An Arab network for converging technologies
Proposed by UNESCO, the Network for Expansion of Converging Technologies in the Arab Region (NECTAR) was launched on 20 June 2011 at a regional congress in Cairo. The meeting was organized by UNESCO’s Regional Bureau for Science in the Arab States, under the patronage of the Egyptian Prime Minister Essam Sharaf, who is also President of the Egyptian Higher Council for Science and Technology.

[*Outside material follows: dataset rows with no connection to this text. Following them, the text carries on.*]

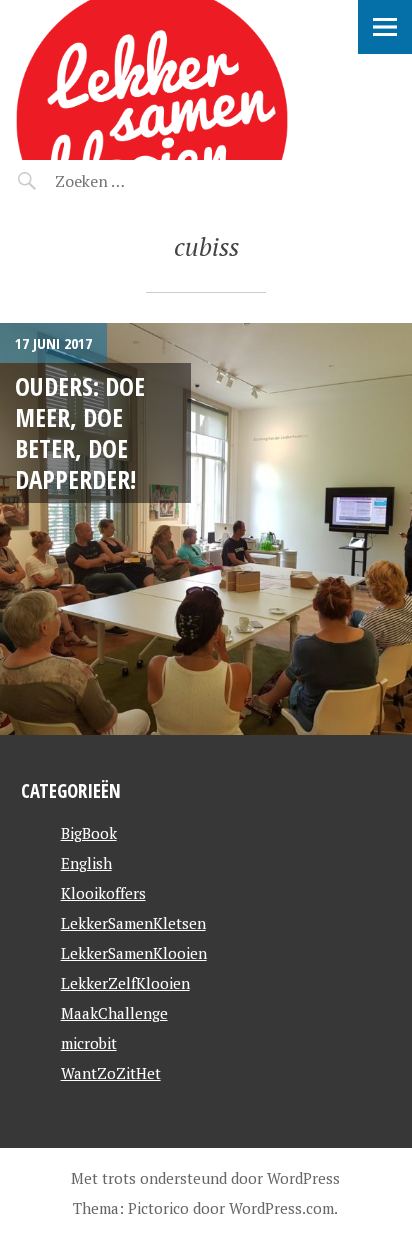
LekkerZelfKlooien (125, 983)
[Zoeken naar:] (137, 181)
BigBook (89, 833)
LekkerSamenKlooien (134, 953)
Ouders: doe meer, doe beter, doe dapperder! (80, 433)
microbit (89, 1043)
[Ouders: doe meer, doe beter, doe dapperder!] (206, 529)
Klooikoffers (103, 893)
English (86, 863)
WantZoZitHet (111, 1073)
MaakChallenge (114, 1013)
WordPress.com (281, 1208)
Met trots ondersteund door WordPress (205, 1178)
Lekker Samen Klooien (188, 25)
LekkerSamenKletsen (133, 923)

Converging technologies is a generic term for technologies which interact with one another in the development of new products and services. Nanotechnology, biotechnology, information and communication technologies (ICTs) and cognitive science are all converging technologies. UNESCO will select one or more recognized science or engineering institution from each of Bahrain, Egypt, Iraq, Jordon, Morocco, Sudan and Syria to act as the network’s national focal points. These will each be responsible for developing a quality programme at their institution for education, research, innovation and the commercialization of new products involving converging technologies and the basic sciences associated with these technologies. Each institution will create an Innovation Centre in Converging Technologies within its walls and develop partnerships between universities, public research institutes and industry. It will also be expected to design exhibitions on clean technologies to raise public awareness.
Every year, the Innovation Centres in Converging Technologies will be expected to publish at least one refereed scientific publication on its research. There will also be an annual international conference to promote North–South and South–South cooperation and knowledge-sharing. An exchange programme for scientists will also be put in place to attract Arab expatriate sciences back home and a prize for innovation may be instituted. Now that NECTAR has been launched, the next step will be to establish a seed fund with regional donors like the BAHGAT Group in Egypt to cover the initial phase of the project. A governance structure is also being put in place for the network, with a secretariat in Cairo within the newly established Egyptian Network for Technological Advancement.
Nanotechnology research in the region has received a boost recently in the Arab world with the founding of the North African Nanotechnology Research Centre in 2009 at the Smart Village near Cairo by the Egyptian government and the US-based International Business Machines (IBM), as well as the establishment of the Nanotechnology Centre of Excellence at King Abdul-Aziz City for Science and Technology in Saudi Arabia in 2008, again with IBM. A third nanotechnology centre is currently being established with the company INTEL at King Abdullah University for Science and Technology, also in Saudi Arabia.